Pakar ITM : Tsunami Aceh Terdahsyat di Dunia, Selama 400 Tahun Terakhir

/

/ Kamis, 03 Januari 2019 / 07.50 WIB



Medan (Pilarempat.com)---Gambaran kasus gempa bumi dan tsunami yang terjadi di Aceh tahun 2004 selam kurun waktu 400 tahun terakhir ini merupakan bencana alam yang paling dahsyat dan mengakibatkan kerusakan infrastruktur terparah dan menelan jutaan jiwa korban meninggal dunia.

Hal itu dikatakan peneliti dan Pakar Tsunami Institut Teknologi Medan (ITM), Dr Kuswandi, ST MT pada Seminar Umum dan Kebencanaan dan Mitigasi Dalam Teknik yang diselenggarakan Himpunan Mahasiswa Sipil Institut Teknologi Medan (HMS-ITM) yang dirangkai dengan Civil Expo dan Dies Natalies ke 27, di kampus jalan Gedung Arca Medan, Senin (17/12/2018).

Seminar tersebut menghadirkan narasumber Dr Benazir ST, M.Eng (Peneliti TDRMC Aceh), Dr A’azokhi Waruwu ST MT (Pakar Geotek ITM) dan Sutrisno ST, MT (Praktisi dan Dosen Infrastruktur ITM), dihadiri Ketua Jurusan Teknik Sipil ITM Ir Husny Msi, Ketua HMS-ITM Charles A F Sidabutar, diikuti seratusan mahasiswa.

Lebih lanjut dikatakan Kuswandi yang juga Ketua Ikatan Ahli Bencana Indonesia (IABI) Sumut ini, dibandingkan dengan bencana di Jepang karakteristik guncangan gempa dan tsunaminya tak jauh berbeda dengan Aceh.

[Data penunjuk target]
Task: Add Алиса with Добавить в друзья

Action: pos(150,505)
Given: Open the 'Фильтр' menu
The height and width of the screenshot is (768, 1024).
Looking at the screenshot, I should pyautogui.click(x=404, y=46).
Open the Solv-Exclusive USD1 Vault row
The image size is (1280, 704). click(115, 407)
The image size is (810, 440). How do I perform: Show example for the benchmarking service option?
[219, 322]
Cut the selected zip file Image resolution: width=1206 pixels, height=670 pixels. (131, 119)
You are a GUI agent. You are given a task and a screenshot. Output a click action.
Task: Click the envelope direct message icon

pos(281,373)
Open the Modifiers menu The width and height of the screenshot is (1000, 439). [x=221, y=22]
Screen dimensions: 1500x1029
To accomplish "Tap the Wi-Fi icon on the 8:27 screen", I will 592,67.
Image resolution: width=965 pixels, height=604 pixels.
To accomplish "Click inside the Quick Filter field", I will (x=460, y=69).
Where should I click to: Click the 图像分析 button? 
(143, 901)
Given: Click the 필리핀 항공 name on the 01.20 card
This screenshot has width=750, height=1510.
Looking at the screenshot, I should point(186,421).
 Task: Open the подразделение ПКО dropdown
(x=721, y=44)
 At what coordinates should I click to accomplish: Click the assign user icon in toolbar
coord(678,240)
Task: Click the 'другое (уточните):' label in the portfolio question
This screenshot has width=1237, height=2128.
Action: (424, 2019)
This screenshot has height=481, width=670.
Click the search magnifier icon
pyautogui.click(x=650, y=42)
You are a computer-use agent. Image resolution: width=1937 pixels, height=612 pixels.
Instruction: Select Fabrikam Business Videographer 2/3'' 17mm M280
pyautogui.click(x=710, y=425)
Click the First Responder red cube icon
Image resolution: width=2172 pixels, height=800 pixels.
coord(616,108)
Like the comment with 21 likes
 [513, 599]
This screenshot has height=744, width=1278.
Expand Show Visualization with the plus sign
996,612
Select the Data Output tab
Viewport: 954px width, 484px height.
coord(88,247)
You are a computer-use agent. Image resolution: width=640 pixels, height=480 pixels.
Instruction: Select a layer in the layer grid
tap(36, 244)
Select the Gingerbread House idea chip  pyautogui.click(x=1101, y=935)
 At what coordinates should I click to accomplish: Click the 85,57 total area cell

◆ SASARAN TUGAS 1
Jawablah pertanyaan berikut berdasarkan teks berita tsunami Aceh.
(a) Organisasi apa yang menyelenggarakan seminar tersebut?
(b) Pada hari dan tanggal berapa seminar itu diadakan?
(c) Jabatan apa yang dipegang Kuswandi di Ikatan Ahli Bencana Indonesia (IABI) Sumut?
◆ SASARAN TUGAS 2
Sambunglah teks berita tsunami Aceh mulai dari kalimat sesudah kalimat terakhirnya.
Data tersebut merupakan bahan tersendiri yang terpisah dari teks berita tsunami Aceh.

◆ HASIL TUGAS 1
(a) Himpunan Mahasiswa Sipil Institut Teknologi Medan (HMS-ITM).
(b) Senin, 17 Desember 2018.
(c) Ketua.

◆ HASIL TUGAS 2
Hanya saja, penduduk Jepang sudah siap menghadapi bencana karena sudah mengenal bencana alam seperti gempa dan tsunami. Tapi di Indonesia kelihatanya penduduk Aceh belum siap menerima musibah itu.


Dari kajian penelitian bahwa di Indonesia kepulauannya terbentuk atas tiga lempengan. “ Kita hidup diatas fase itu, karena pergerakan pulau Sulawesi dan pulau Kalimantan di pesisir timur NTT hidup diatas daratan yang terus bergerak. Khususnya dikawasan lempengan akan terjadi gempa tektonik yang merupakan penyebab terjadinya tsunami,” ujarnya.

Sementara dipesisir timur itu kecil kemungkinan terjadi tsunami seperti di Kalimantan, Sulawesi. Kalau terjadi tsunami maka yang hancur terlebih dahulu adalah Malaysia dan bukan terjadi dipesisir timur tersebut.

Menyinggung dampak kebencanaan yang terjadi di Aceh tambah Kuswandi, tsunami menimbulkan gerusan dan gelombang mencapai 3 km, Mentawai hanya 600 meter. Sehingga wajar saja, kerusakan akibat tsunami sudah memporak-porandakan infrasruktur bangunan yang roboh.

Ironisnya, bangunan anti gempa belum bisa menjamin kerusakan infrastrukturnya mengingat tsunami Aceh terjadi diakibatkan erosi air laut dan hancurnya bebatuan di kedalaman dilautan. Apalgi proses terjandinya gempa dan tsunami sangat cepat sekali, sehingga bisa dibayangkan banyaknya objek bangunan yang dihantam kejadian dan ditarik dengan kecepatan tinggi.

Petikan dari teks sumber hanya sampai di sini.